> **TEXTAUSZUG**:

•••

Dass die Scharia keinen Kodex hat und viele Bereiche des Lebens nicht abdeckt, hat dazu geführt, dass in den meisten islamischen Ländern eine Mischung von Rechtsnormen gilt. Dort finden sich – außer im Iran, in Saudi-Arabien und im Sudan  – säkulare neben islamischen Rechtsnormen.
Unter Muslimen ist die Ansicht verbreitet, dass die Scharia alle Bereiche des Lebens umfasst und alles göttliche Recht unveränderlich ist. Die Geschichte beweist jedoch, dass viele für schariatisch gehaltene Bestimmungen unter dem Einfluss der Umstände ausgesetzt oder verändert wurden. Daher unterscheiden Rechtsgelehrten, insbesondere wenn sie die praktische Seite der islamischen Geschichte berücksichtigen, zwischen dem Festen und dem Änderbaren in der Scharia.

Das Unwandelbare umfasst die moralischen und religiösen Werte, während sich das Wandelbare auf weltliche und wissenschaftliche Angelegenheiten bezieht. Zum ewig Konstanten gehören die Glaubensinhalte; die fünf Grundlagen des Islam (Glaubensbekenntnis, rituelles Gebet, Almosensteuer, Fasten und Pilgerfahrt); die eindeutigen Verbote wie das des Zaubers, der Menschentötung, der Unzucht, des Wuchers und der Verleumdung; sowie Grundwerte wie Ehrlichkeit, Treue und Anständigkeit. Dagegen bezieht sich das Wandelbare auf das Politisch-Weltliche. Es ist der Rechtsfindung – dem „fiqh“ –, also dem Menschen überlassen. Selbst wenn er auf Koran und Sunna Bezug nimmt, gilt das Verfahren als menschlich.

•••

> **GELIEFERTE EINTRÄGE**:

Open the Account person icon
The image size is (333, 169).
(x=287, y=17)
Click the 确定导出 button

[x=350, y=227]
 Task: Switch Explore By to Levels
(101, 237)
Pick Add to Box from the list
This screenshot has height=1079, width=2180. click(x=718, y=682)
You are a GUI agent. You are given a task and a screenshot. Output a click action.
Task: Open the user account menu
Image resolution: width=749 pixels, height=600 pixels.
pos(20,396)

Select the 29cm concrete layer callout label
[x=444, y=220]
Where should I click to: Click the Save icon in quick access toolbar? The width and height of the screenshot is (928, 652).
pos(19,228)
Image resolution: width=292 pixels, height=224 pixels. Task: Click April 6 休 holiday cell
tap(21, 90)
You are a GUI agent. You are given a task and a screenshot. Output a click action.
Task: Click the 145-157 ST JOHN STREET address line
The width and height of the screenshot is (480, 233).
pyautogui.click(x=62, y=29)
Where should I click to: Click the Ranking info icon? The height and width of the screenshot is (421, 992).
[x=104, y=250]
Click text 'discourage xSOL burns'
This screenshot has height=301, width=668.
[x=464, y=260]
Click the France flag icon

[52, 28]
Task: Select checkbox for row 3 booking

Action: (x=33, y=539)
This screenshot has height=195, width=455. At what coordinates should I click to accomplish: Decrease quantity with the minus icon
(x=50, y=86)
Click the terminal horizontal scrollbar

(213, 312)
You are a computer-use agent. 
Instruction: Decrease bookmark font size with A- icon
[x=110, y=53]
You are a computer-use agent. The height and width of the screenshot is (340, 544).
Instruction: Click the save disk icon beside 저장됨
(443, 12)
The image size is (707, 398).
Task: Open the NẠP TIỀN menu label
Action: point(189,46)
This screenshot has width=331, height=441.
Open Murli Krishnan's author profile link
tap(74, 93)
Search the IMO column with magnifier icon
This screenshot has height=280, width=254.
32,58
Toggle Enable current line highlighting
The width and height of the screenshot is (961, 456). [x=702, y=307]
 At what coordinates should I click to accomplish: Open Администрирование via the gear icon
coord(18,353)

•••

> **GESTELLTE AUFGABEN**:
(A) Gib den Abschnitt des Textes über die Scharia zwischen „Unter Muslimen ist“ und „in der Scharia.“ einschließlich wieder und tausche dabei „Muslimen“ gegen „Gläubigen“ aus.
(B) Gib die Zeilen der Einträge zwischen der Zeile mit „You are a computer-use agent. The“ und dem Ende der Einträge einschließlich unverändert zurück.

> **LÖSUNGEN JE AUFGABE**:
(A)
Unter Gläubigen ist die Ansicht verbreitet, dass die Scharia alle Bereiche des Lebens umfasst und alles göttliche Recht unveränderlich ist. Die Geschichte beweist jedoch, dass viele für schariatisch gehaltene Bestimmungen unter dem Einfluss der Umstände ausgesetzt oder verändert wurden. Daher unterscheiden Rechtsgelehrten, insbesondere wenn sie die praktische Seite der islamischen Geschichte berücksichtigen, zwischen dem Festen und dem Änderbaren in der Scharia.

(B)
You are a computer-use agent. The height and width of the screenshot is (340, 544).
Instruction: Click the save disk icon beside 저장됨
(443, 12)
The image size is (707, 398).
Task: Open the NẠP TIỀN menu label
Action: point(189,46)
This screenshot has width=331, height=441.
Open Murli Krishnan's author profile link
tap(74, 93)
Search the IMO column with magnifier icon
This screenshot has height=280, width=254.
32,58
Toggle Enable current line highlighting
The width and height of the screenshot is (961, 456). [x=702, y=307]
 At what coordinates should I click to accomplish: Open Администрирование via the gear icon
coord(18,353)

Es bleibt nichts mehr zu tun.